A Risk Lurking in October’s Retail Sales
By Russ Koesterich
November 16, 2011
According to the Commerce Department, retail sales rose 0.5% in October, higher than the 0.3% economists had forecast,thanks in part to a large jump in electronics purchases.
The better-than-expected retail sales figures are the latest sign that the US economy is likely to avoid another recession and is experiencing what I’m calling “The Great Idle.” But a look behind the retail numbers also reveals a major risk facing the US economy.
With unemployment still high and wages growing so slowly that hourly workers are losing purchasing power at the fastest rate in 20 years, you may be wondering where consumers are getting the money to buy new cars or the latest iPhone.
As I mention in my recent Market Update piece, it turns out that surprisingly brisk retail spending is being supported by lower savings and by help from the government.
Lower Savings: Despite numerous predictions of a more frugal consumer, the US savings rate is once again dropping. September’s savings rate was 3.6%, the lowest rate since late 2007. In contrast, the personal savings rate averaged 5.1% in 2009 and 5.3% in 2010. For the time being, consumers appear to be maintaining their spending habits by reverting back to an old trick: Saving less.

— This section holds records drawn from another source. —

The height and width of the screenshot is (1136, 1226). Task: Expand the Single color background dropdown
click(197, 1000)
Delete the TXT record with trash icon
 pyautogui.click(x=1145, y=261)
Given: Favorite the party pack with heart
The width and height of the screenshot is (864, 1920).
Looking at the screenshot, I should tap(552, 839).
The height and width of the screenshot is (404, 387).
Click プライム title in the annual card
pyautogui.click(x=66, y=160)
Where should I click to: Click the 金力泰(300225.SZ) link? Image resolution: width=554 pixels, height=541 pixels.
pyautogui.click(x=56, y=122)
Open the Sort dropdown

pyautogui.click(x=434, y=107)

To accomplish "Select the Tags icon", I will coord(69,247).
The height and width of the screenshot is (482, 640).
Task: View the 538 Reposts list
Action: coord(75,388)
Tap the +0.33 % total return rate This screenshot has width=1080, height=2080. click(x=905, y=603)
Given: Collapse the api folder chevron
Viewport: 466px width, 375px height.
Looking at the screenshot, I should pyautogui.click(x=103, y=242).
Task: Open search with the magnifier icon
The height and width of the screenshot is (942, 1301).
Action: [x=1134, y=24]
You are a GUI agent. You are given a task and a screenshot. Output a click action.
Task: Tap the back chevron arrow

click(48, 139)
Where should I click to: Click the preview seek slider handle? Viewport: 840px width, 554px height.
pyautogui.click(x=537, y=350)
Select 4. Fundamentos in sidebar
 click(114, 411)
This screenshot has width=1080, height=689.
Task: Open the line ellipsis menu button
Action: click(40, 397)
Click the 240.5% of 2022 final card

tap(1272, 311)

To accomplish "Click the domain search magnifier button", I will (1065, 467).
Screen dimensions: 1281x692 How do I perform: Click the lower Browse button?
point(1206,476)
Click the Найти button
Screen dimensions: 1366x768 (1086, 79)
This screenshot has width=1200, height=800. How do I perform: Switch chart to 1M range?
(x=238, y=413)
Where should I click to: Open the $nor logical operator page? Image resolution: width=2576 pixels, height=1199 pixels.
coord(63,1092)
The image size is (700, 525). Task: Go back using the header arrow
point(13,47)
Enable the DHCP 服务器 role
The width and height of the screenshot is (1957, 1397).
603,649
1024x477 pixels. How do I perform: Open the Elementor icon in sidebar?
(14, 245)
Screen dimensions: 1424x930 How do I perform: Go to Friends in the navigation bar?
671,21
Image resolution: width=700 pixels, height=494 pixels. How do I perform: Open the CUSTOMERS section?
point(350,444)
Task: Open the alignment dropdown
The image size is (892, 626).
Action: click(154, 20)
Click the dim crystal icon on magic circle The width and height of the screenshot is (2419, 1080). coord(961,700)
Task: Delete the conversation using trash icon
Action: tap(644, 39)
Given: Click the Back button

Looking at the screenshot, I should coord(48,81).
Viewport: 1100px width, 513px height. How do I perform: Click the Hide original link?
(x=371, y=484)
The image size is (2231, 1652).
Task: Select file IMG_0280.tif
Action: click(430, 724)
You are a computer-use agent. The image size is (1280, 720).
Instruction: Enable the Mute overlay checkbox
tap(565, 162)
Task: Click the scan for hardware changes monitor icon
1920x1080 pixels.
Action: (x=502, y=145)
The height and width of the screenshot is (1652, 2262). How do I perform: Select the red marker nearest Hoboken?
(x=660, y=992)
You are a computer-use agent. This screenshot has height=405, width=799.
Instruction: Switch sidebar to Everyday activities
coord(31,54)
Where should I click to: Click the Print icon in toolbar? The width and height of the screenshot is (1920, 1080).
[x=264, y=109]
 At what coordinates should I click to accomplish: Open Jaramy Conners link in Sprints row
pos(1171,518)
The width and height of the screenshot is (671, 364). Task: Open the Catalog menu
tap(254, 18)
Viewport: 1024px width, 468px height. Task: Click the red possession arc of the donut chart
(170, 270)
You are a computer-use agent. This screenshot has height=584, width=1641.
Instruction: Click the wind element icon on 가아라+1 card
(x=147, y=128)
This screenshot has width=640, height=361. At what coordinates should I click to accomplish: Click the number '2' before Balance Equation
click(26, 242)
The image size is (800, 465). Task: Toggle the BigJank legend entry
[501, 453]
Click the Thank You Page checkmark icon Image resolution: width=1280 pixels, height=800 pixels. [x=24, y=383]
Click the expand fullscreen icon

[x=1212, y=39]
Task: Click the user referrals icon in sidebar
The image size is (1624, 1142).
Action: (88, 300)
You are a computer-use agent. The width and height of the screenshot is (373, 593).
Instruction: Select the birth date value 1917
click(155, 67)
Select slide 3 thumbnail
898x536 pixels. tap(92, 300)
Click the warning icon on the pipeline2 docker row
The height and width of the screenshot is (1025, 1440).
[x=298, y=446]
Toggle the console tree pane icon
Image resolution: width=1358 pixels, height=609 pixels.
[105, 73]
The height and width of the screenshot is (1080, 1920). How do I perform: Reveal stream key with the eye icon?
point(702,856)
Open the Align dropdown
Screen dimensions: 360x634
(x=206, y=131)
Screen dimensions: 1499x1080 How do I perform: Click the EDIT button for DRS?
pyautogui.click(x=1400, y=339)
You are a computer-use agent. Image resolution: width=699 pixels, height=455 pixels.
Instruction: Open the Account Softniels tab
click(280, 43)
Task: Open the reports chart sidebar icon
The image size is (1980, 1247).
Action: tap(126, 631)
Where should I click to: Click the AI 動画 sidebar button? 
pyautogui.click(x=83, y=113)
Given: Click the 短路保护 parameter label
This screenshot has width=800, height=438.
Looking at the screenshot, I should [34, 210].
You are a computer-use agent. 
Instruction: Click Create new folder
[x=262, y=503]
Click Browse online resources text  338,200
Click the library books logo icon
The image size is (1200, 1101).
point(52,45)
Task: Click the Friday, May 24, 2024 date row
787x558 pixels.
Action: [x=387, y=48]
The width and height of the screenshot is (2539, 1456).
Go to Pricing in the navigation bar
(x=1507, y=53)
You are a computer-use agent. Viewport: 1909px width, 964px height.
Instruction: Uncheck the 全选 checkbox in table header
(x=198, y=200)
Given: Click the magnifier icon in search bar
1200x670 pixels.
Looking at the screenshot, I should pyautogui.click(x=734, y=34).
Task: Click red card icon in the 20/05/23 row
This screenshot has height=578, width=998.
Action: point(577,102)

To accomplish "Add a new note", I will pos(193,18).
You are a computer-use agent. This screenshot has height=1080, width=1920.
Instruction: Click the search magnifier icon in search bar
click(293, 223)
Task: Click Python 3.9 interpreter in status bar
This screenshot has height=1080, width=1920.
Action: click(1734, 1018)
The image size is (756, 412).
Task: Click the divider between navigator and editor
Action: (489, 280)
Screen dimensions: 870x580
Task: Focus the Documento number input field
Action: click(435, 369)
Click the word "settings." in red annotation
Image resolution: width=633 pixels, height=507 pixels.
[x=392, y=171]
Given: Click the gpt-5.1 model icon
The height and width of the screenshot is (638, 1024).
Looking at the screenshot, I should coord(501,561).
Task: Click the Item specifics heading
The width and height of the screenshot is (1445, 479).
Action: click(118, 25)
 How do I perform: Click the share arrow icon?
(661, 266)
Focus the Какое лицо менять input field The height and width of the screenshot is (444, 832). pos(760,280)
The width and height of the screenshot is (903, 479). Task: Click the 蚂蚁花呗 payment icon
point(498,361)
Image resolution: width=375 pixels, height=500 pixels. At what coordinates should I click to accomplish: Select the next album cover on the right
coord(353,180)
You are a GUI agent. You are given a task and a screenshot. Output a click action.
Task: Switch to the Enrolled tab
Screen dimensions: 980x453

Government Help: Government transfer payments — such as Social Security, unemployment and disability payments — have spiked in recent years. As I’ve mentioned before, transfer payments now constitute about 20% of disposable income and growth in transfer payments has been the major factor supporting income growth. Since the end of 2007, overall disposable income has risen by slightly more than $900 billion. Of that $900 billion, more than $550 billion has come from rising transfer payments.
Saving less can continue for a while longer, but not indefinitely. More importantly, the US consumer’s reliance on transfer payments shows why investors should pay particular attention to any budget cuts that come out of the Congressional super committee negotiations. Any near-term tax increases or reductions in transfer payments would hit consumers at a difficult time and could act as a drag on an already feeble expansion.
While the current US fiscal situation is also unsustainable, paradoxically, trying to fix it too quickly may raise the odds of another recession.